Perjalanan PKI Tahun 1945 s/d 1965 (Bagian kedua)

19. Tanggal 11 Agustus 1948 : Muso memimpin FDR / PKI dan merekonstruksi Politbiro PKI, termasuk DN. Aidit, MH Lukman dan Nyoto.

20. Tanggal 13 Agustus 1948 : Muso bertemu dengan Presiden Soekarno dan diminta untuk memperkuat Perjuangan Revolusi, namun dijawab bahwa dia pulang untuk menertibkan keadaan, yaitu untuk membangun dan memajukan FDR / PKI.

21. Tanggal 19 Agustus 1948 : PKI Surakarta membuat KERUSUHAN membakar pameran HUT RI ke-3 di Sriwedari – Surakarta, Jawa Tengah.

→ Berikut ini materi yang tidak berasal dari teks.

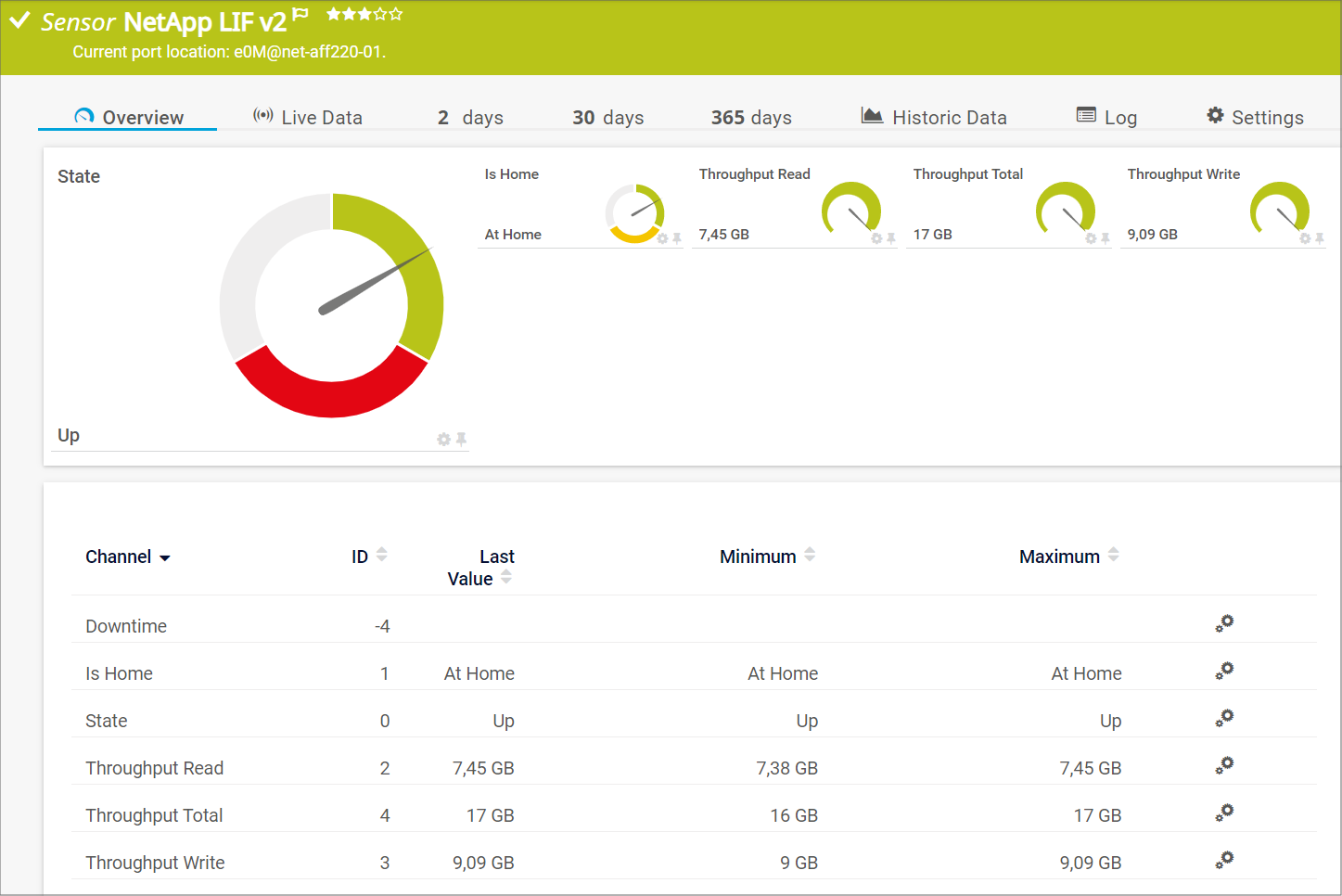1342x896 pixels.
Task: Open the Historic Data tab
Action: pos(934,117)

22. Tanggal 26 – 27 Agustus 1948 : Konferensi PKI

23. Tanggal 31 Agustus 1948 : FDR dibubarkan, lalu Partai Buruh dan Partai Sosialis berfusi ke PKI.

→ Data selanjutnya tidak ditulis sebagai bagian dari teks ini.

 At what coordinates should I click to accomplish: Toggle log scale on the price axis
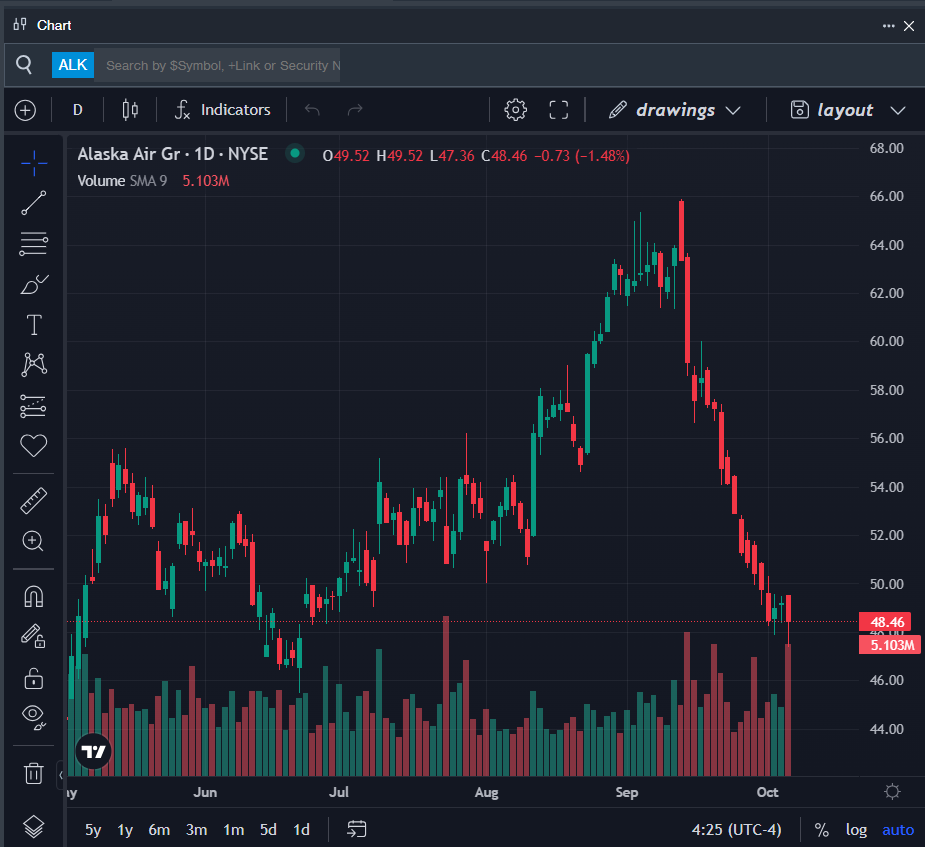pyautogui.click(x=856, y=830)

24. Tanggal 5 September 1948 : Muso dan PKI nya menyerukan RI agar berkiblat ke UNI SOVIET.

25. Tanggal 10 September 1948 : Gubernur Jawa Timur RM Ario Soerjo dan dua perwira polisi dicegat massa PKI di Kedunggalar – Ngawi dan dibunuh, serta jenazahnya dibuang di dalam hutan.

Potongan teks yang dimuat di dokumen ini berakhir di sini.